On 31 March 2021 Credit Suisse filed insolvency proceedings against Liberty Commodities (a LHG subsidiary) in a London court. The action was brought by a unit of another bank, Citigroup, which was acting under instruction from Credit Suisse. Credit Suisse were on the hook for a $10 billion fund, part of which was invested in Greensill Capital (owned by Australian businessman Lex Greensill), which had placed $3.6 billion in LHG parent company GFG, part of which had funnelled down to LCL. The balance sheet of Credit Suisse would absorb significant damage as a result.

On 2 April 2021, Gupta claimed that none of its plants would close under his watch, as he tried to refinance his business after the collapse of financial backer Greensill. Liberty Steel had 3,000 employees, while GFG Alliance had another 2,000 in other UK metals and engineering businesses. In April 2021, Secretary of State for Business, Energy and Industrial Strategy Kwasi Kwarteng rejected a request to bail LSG out. Gupta moved cash between his operations in different countries to keep his business empire afloat. In February 2022, HM Revenue & Customs sought winding-up petitions against four LSG subsidiaries.

In November 2024, Liberty Steel initiated a restructuring plan for its UK-based Speciality Steel division (SSUK) in a bid to reduce its significant debt load. Despite potential impacts on creditors, it was reported that the plan would not affect the 1,500 employees of SSUK.

On 19 February 2025, the South Australian Government announced that it had forced the Whyalla Steelworks into administration, after many months uncertainty for workers, with unpaid debts totalling more than million, which included royalty payments to government as well debts to as other creditors. On 20 February, the federal government under Anthony Albanese announced a $2.4 billion joint state-federal support package for Whyalla and its steelworks, which includes immediate, short-term, and long-term spending plans. SA Premier Peter Malinauskas said that it was not a bailout for GFG, and that Gupta would have to pay the company's debt to the state, after they had paid the creditors and got the steelworks rolling again.

As of February 2025, Gupta's companies are under investigation by the Serious Fraud Office in the UK, since the collapse of Greensill. SFO "is investigating suspected fraud, fraudulent trading and money laundering in relation to the financing and conduct of the business of companies within the Gupta Family Group (GFG) Alliance, including its financing arrangements with Greensill Capital UK Ltd". Gupta remains in Dubai.

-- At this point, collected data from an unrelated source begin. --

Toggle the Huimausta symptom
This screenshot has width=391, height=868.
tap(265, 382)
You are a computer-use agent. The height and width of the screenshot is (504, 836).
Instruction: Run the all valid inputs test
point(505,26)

In March 2026 Liberty Bell Bay manganese smelter in Tasmania was placed in voluntary administration. This was the last business owned by Gupta left in Australia. After the administrators were unable to find a buyer, the smelter's closure was announced on 16 July 2026, putting around 200 employees out of work.

==Description==
Liberty Steel is headquartered in London, and has offices in Dubai, Singapore, and Hong Kong. The holding company of Liberty Steel, Liberty House Group PTE Ltd, is based in Singapore.

The company's business is focused on ferrous and non-ferrous metal trading, metals recycling, steel and aluminium production, and engineering products and services.

==Sponsorships==
Liberty Steel is a sponsor of Port Adelaide Football Club, an Australian rules football club in the Australian Football League.